Internet, ese invento maligno que crea más adicción que la marihuana, es un bien cotizadísimo en Nueva Zelanda. Supongo que algo tendrá que ver el hecho de que este bendito país esté en el culo del mundo, aunque no parece demasiado lógico en una nación miembro de la insigne Commonwelth y que alardea de ser una de las más ‘progres’ del Hemisferio Sur.

Además, si tenemos en cuenta lo cerca que están de Asia, ese gran mercadillo de las nuevas tecnologías, no termina uno de entender por qué le clavan un pastón cada vez que pretende conectarse a la ‘red de redes’. Y, lo que es todavía peor, por qué carajo va tan lenta la conexión por la que ha pagado el equivalente a una cerveza y un bocadillo de calamares (5 dólares, una hora, que vienen a ser unos 3,2 euros tirando por lo bajo).

Cefalópodos aparte, los neozelandeses han convertido su lejanía en un negociete bastante curioso. La táctica es la siguiente: cada pueblo tiene una wifi gratuita cuyo acceso se logra sólo por petición. Pero no, no crean que todo el mundo puede acceder a tan magno regalo. Sólo los establecimientos públicos gozan de ese inefable privilegio. Éstos, a su vez, optan por distintas fórmulas, que van desde la absoluta gratuidad de la conexión (un 1%) a los listos que te sacan hasta el último centavo de dólar (neozelandés, claro). También están los que te venden la burra de la conexión gratis a cambio de un cafelito o una tostada, por cuyo precio bien se podría comprar uno un chalet en La Moraleja. Todo ello por no hablar de la cobertura, que en buena parte del país es más baja que Torrebruno y encontrarla es más difícil que llegar a la Tierra Media.
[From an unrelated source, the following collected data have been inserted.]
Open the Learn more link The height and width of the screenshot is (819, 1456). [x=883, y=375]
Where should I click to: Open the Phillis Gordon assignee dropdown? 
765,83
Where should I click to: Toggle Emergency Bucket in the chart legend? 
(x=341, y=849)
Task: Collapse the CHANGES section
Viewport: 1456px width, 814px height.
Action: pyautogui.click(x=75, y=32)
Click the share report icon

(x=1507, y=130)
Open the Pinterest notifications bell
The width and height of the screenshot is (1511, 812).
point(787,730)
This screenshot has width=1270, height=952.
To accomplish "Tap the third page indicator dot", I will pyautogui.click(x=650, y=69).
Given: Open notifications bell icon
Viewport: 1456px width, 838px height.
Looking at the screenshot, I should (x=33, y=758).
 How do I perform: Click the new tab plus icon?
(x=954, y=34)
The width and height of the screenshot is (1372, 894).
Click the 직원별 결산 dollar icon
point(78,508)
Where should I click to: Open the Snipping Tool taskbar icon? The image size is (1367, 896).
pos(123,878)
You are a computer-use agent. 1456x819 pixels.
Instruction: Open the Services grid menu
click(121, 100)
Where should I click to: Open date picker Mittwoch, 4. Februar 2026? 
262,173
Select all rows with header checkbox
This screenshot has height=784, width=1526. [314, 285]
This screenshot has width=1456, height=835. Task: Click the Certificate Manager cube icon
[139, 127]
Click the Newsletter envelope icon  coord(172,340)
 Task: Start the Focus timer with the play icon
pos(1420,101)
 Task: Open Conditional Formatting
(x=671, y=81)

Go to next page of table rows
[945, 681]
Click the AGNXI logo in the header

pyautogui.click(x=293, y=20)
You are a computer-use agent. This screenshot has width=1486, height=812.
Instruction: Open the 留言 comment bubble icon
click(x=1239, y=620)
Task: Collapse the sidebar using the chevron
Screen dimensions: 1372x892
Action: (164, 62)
La culpa, según dicen por aquí, la tiene el emporio en el que se ha convertido la Telecom New Zealand, que es como nuestra Telefónica pero en versión kiwi. Sus hotspots (centros de cobertura) están repartidos por todo el país, y son los encargados de suministrar la red a los infames y quejosos turistas como yo. Menos mal que uno ha bregado en mil batallas y aprendió en tiempos de los spectrums, lo que le permite dominar todos los trucos y, si me pongo, hasta el lenguaje binario. Por eso, basta con llorar un poco y contar una mentirijilla piadosa para que te dejen trabajar en el mismísimo despacho del director del hotel. Gracias a él, ya son 18 los capítulos de estas crónicas neozelandesas, que son posibles porque, como en la Red, siempre hay alguien al otro lado dispuesto a leerlas.


Pd: En la imagen se puede ver a Oli buscando cobertura en el hotel de Queenstown.